** Your instructions **
Write out exactly the lines below that run from the one containing "Given: Click the 決定 confirm button prompt" through the one containing "The image size is (1456, 819).", both included, with no other lines.

** Data for processing **
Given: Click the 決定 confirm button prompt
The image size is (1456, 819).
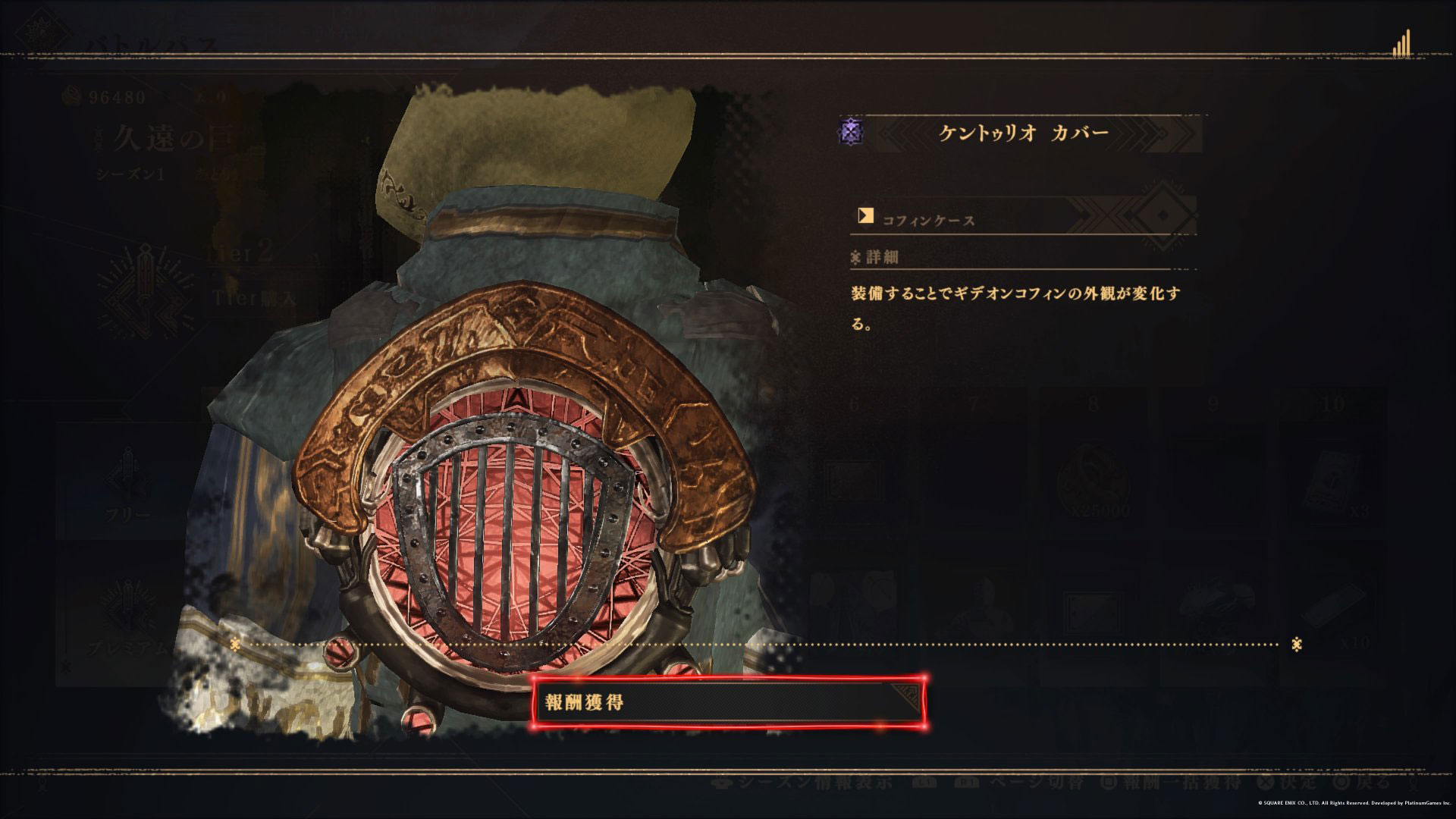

* * *

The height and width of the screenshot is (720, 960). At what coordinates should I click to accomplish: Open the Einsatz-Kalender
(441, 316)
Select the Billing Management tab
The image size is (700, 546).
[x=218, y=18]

** Your response **
Given: Click the 決定 confirm button prompt
The image size is (1456, 819).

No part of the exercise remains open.